▶ **The task**: If a line of the records contains the word "section", list it.

▶ **Data shown**:
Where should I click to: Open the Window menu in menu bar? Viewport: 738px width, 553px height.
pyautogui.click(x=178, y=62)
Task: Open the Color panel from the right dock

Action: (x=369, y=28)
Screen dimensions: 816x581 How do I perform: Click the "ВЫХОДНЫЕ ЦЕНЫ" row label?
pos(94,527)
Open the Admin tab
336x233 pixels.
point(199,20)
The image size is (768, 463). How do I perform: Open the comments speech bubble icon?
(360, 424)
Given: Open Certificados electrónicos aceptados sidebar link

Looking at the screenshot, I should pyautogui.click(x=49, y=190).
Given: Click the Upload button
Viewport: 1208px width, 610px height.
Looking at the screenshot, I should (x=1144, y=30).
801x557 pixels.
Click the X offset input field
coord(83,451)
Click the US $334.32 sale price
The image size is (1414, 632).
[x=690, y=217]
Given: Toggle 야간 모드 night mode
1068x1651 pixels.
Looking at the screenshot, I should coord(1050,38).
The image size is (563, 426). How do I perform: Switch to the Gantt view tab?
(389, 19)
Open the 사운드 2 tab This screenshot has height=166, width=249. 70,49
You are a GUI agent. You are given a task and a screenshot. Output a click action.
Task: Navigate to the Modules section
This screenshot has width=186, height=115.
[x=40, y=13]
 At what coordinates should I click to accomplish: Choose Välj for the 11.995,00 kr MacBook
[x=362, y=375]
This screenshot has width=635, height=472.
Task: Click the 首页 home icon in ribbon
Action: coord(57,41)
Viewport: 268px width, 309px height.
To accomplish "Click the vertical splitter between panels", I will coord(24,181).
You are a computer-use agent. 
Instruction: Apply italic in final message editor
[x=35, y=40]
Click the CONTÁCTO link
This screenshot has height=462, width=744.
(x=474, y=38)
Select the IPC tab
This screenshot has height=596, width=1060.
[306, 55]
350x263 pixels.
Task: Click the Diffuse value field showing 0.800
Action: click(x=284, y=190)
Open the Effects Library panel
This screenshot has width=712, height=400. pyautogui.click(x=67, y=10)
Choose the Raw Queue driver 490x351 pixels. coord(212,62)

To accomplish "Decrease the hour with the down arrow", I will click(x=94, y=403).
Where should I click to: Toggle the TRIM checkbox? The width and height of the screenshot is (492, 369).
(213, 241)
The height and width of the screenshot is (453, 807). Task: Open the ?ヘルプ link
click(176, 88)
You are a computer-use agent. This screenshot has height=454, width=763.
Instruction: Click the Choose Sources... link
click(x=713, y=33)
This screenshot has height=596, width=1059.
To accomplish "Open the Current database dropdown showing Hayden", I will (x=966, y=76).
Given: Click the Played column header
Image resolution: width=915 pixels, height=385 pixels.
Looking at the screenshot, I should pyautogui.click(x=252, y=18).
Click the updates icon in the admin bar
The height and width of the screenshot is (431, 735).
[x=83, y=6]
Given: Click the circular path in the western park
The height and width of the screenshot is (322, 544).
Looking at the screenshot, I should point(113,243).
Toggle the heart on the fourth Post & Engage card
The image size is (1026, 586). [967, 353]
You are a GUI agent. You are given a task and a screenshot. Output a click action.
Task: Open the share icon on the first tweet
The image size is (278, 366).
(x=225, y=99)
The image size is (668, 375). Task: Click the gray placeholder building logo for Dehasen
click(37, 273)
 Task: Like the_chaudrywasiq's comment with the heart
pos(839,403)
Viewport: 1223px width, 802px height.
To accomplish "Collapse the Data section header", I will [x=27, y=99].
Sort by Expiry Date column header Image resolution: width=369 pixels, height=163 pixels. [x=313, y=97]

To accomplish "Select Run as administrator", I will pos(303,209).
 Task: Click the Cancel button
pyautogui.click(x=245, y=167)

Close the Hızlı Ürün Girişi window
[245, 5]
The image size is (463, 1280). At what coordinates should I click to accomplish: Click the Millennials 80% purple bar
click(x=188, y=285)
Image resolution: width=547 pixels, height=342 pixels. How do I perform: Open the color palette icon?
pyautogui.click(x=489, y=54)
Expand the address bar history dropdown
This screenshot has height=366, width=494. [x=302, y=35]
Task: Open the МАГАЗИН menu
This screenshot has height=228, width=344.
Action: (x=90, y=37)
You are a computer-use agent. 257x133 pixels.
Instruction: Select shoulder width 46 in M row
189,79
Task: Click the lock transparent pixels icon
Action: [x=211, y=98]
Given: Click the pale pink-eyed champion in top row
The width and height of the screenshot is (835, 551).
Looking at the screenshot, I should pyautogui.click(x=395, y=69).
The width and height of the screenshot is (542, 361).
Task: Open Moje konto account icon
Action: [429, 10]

▶ **Solution for this problem**:
Task: Navigate to the Modules section
To accomplish "Collapse the Data section header", I will [x=27, y=99].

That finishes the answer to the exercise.